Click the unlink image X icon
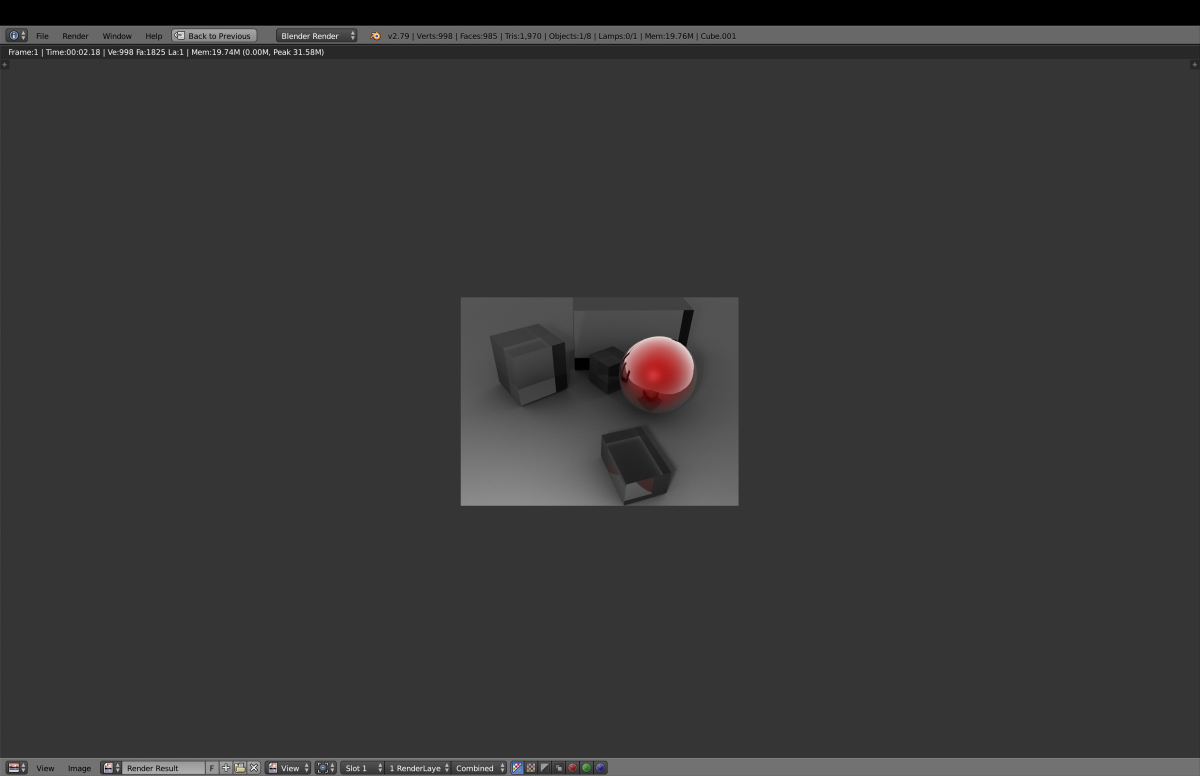(254, 768)

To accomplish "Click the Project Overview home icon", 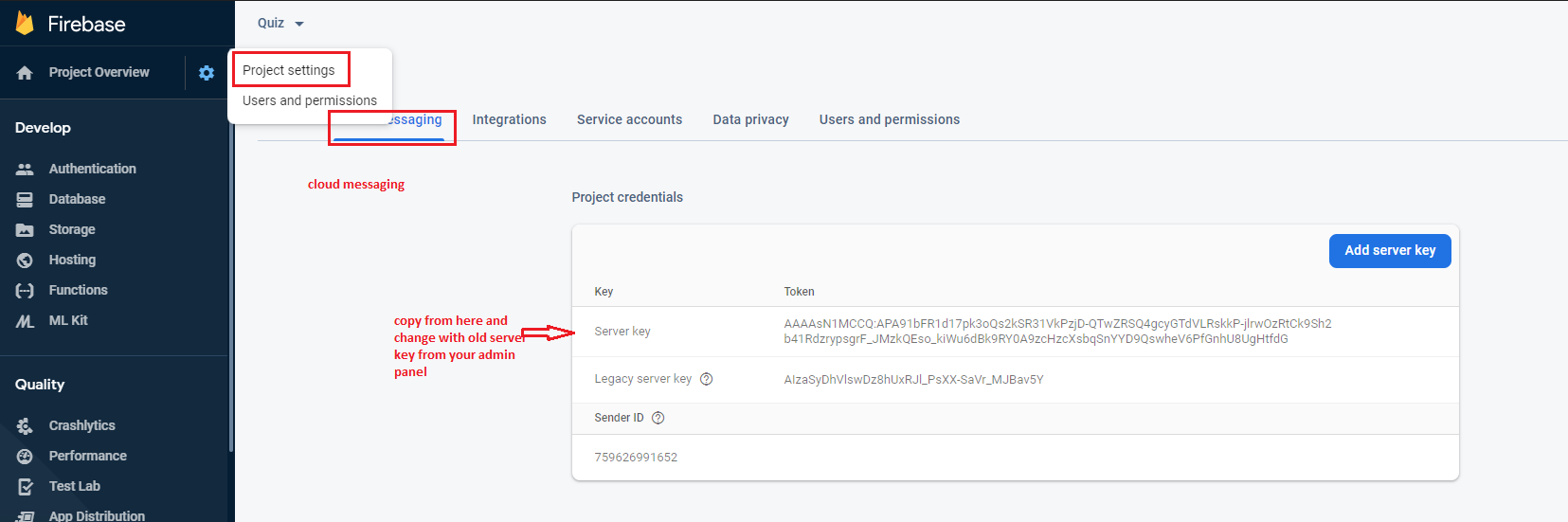I will tap(25, 73).
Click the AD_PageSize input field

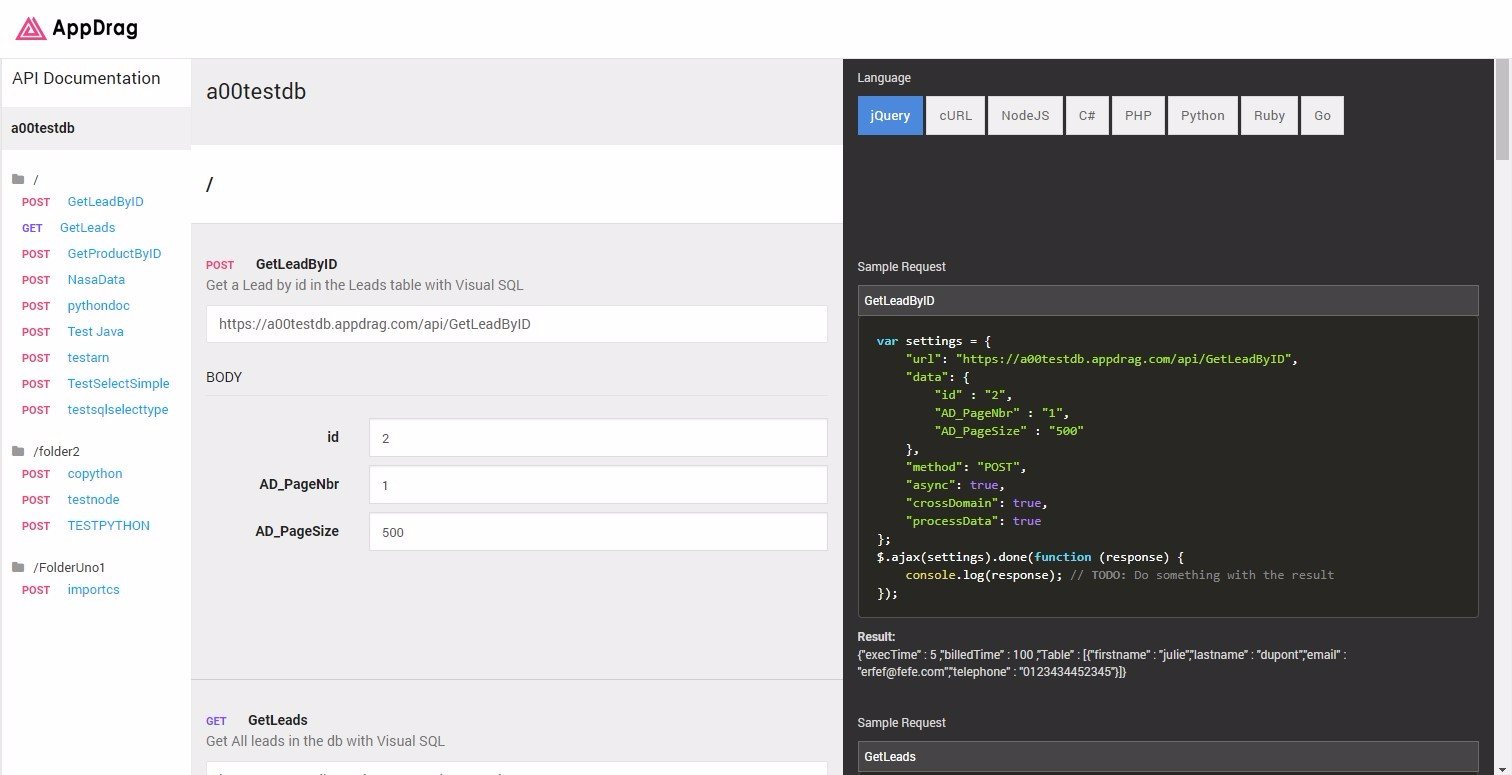pos(597,532)
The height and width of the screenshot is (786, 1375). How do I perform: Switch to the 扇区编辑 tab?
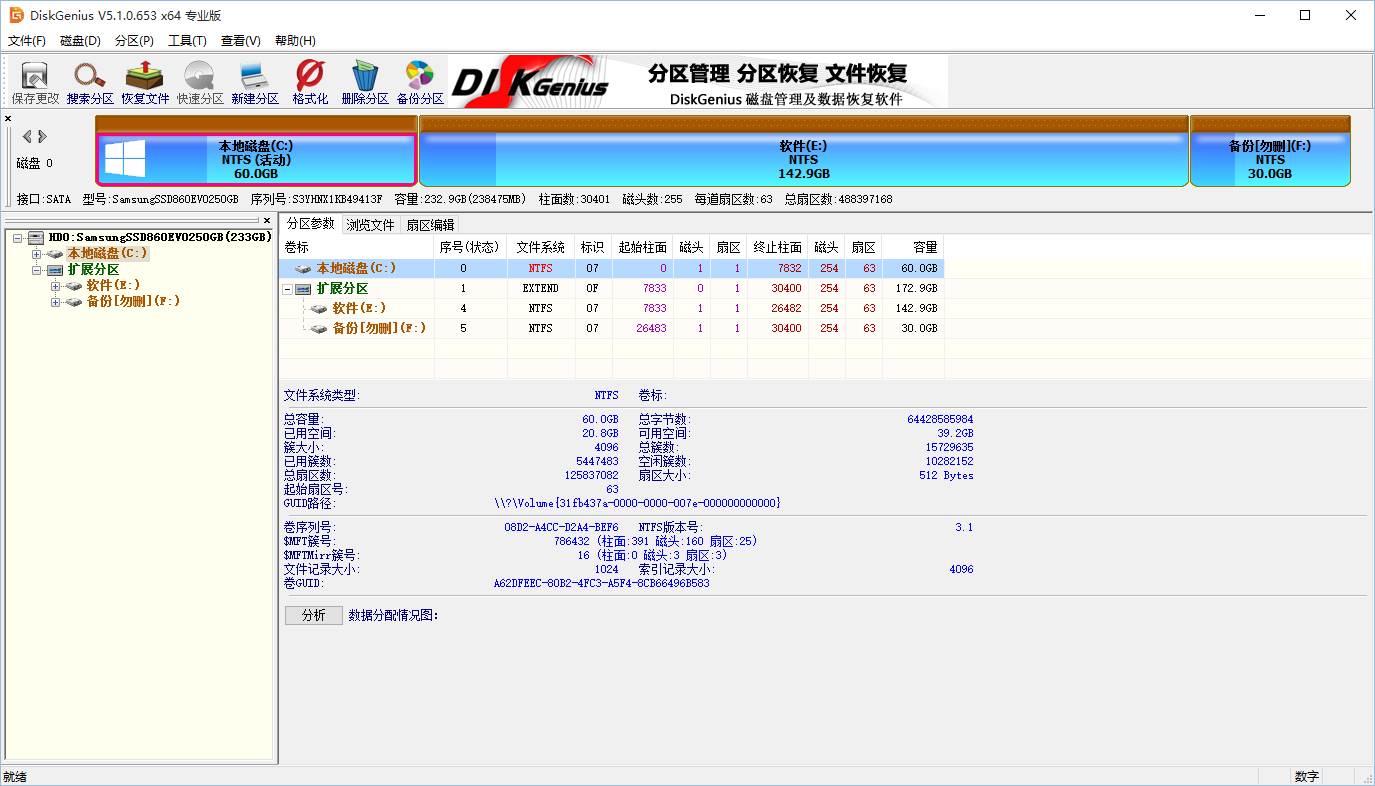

◆ ◆ ◆

TASK TO COMPLETE: Pictures excluded, copy exactly the lines running from the one with "Click the AD_PageSize input field" through the last line of the material.

WRITTEN SOLUTION:
Click the AD_PageSize input field

pos(597,532)
The height and width of the screenshot is (786, 1375). How do I perform: Switch to the 扇区编辑 tab?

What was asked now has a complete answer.